* [Your goal] In the records below, find the line with "Screen dimensions: 1800x967", then copy each line exactly until you have copied the line with "You are a computer-use". Leave any picture out.

* [Dataset content]
====================
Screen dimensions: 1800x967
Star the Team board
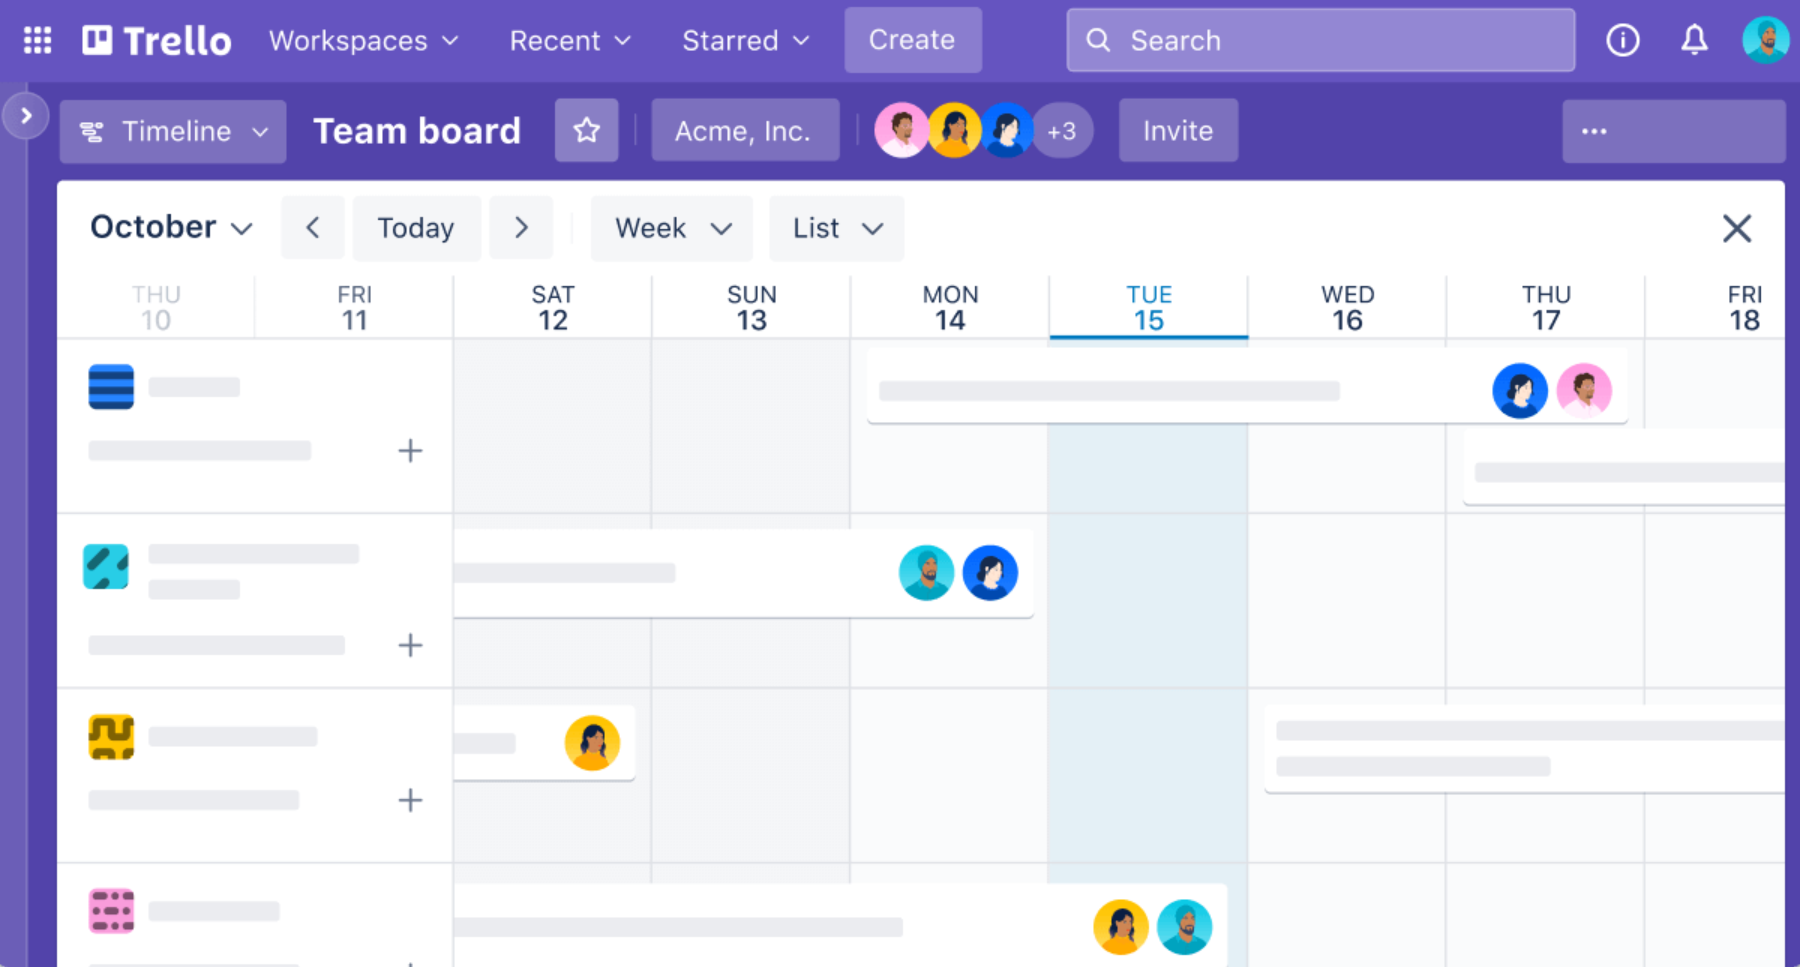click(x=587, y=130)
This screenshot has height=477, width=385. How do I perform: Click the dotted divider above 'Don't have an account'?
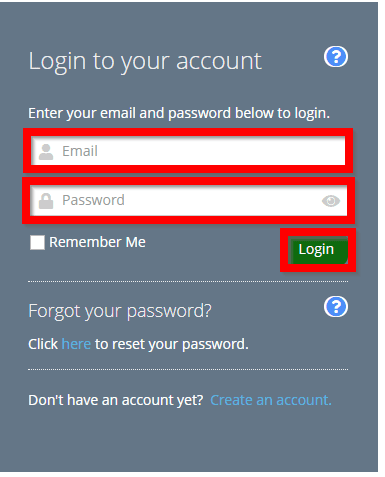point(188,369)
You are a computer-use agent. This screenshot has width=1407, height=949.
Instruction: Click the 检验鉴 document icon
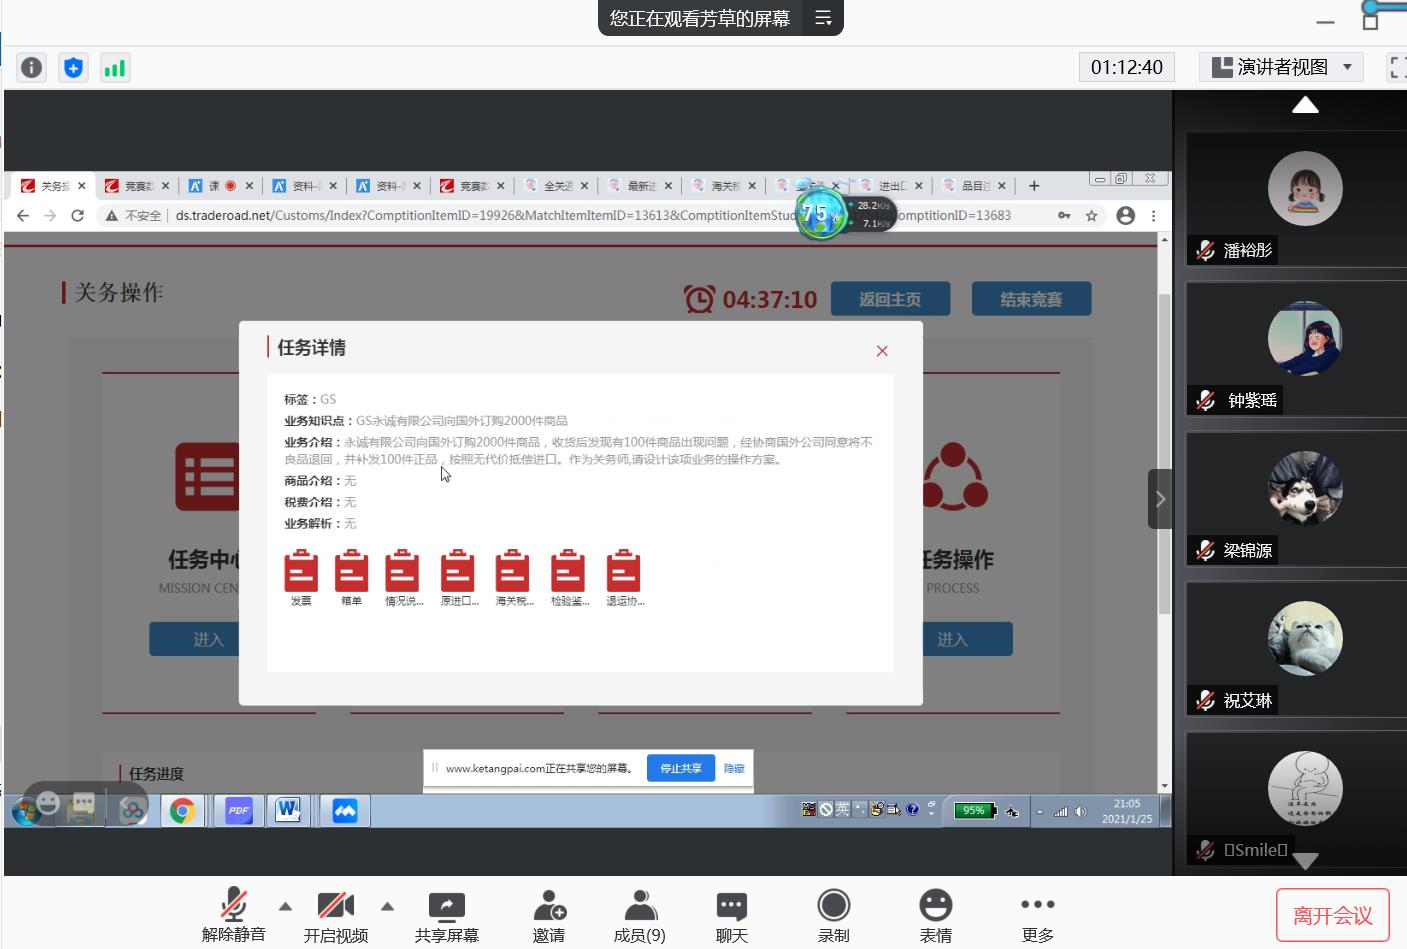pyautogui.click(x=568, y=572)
====================
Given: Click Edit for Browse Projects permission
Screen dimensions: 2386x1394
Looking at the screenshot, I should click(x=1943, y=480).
====================
* [Task response]
Screen dimensions: 1800x967
Star the Team board
click(x=587, y=130)
This screenshot has height=477, width=385. How do I perform: Click the dotted divider above 'Don't have an account'?
point(188,369)
You are a computer-use agent. This screenshot has width=1407, height=949.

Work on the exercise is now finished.